[DATASET EXCERPTS]:

————

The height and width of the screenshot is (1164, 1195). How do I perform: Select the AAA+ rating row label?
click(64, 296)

————

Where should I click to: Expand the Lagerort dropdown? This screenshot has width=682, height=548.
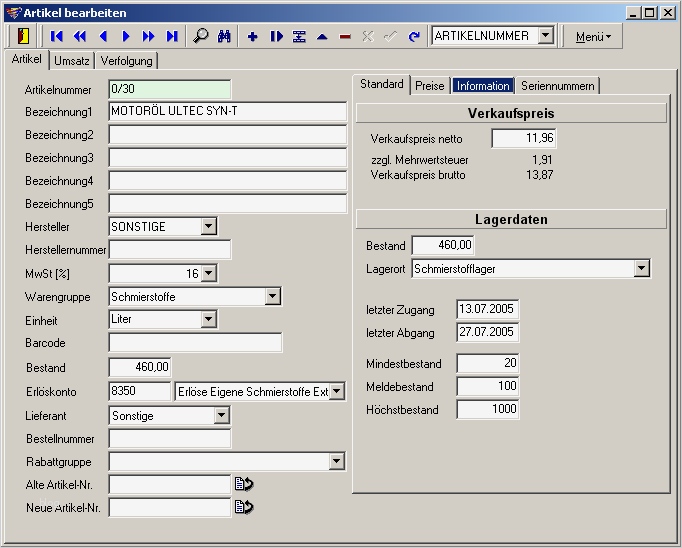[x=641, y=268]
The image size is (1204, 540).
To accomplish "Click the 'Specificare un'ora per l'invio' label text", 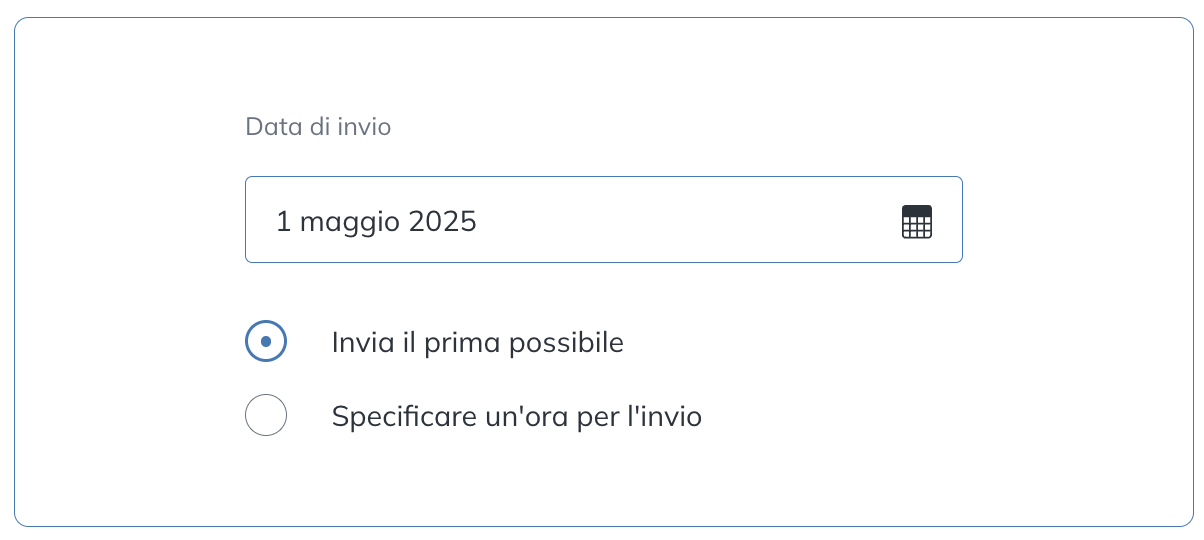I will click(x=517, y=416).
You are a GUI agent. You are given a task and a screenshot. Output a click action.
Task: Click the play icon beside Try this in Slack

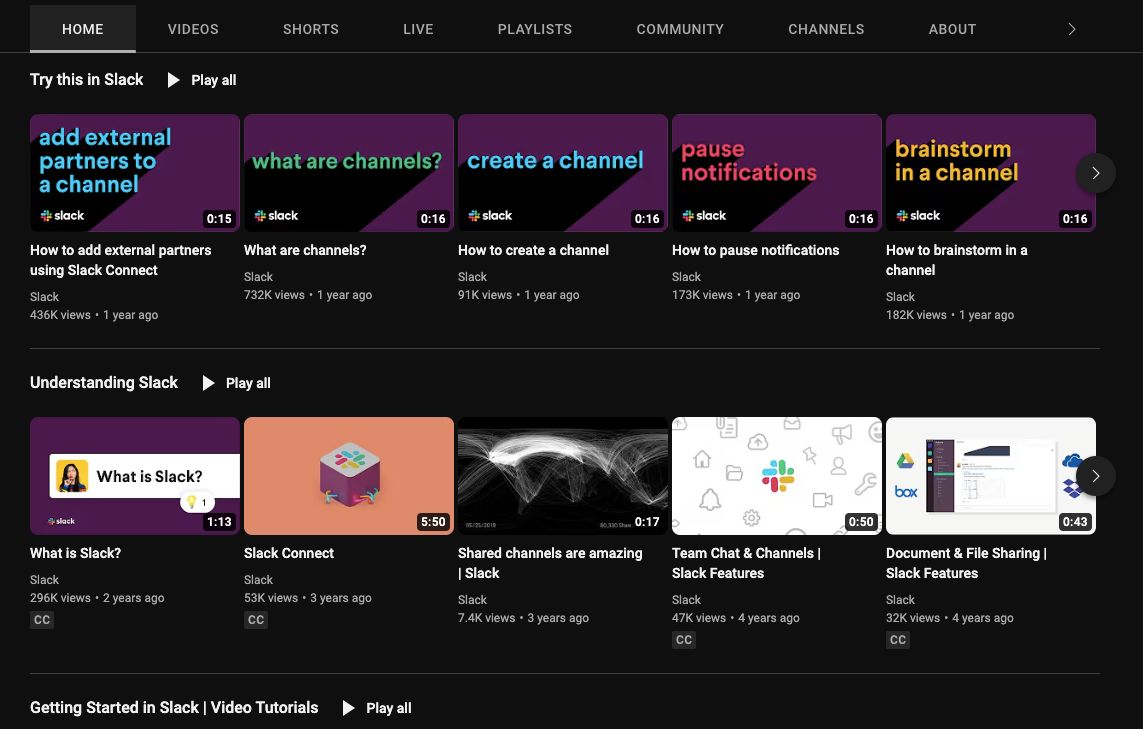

————

[TO BE DONE]: Output the material between the line containing "The height and" and the line containing "click(64, 296)", inclusive, as a JSON list of strings with one string per line and blank lines omitted.

[SOLUTION TO THIS PROBLEM]:
[
  "The height and width of the screenshot is (1164, 1195). How do I perform: Select the AAA+ rating row label?",
  "click(64, 296)"
]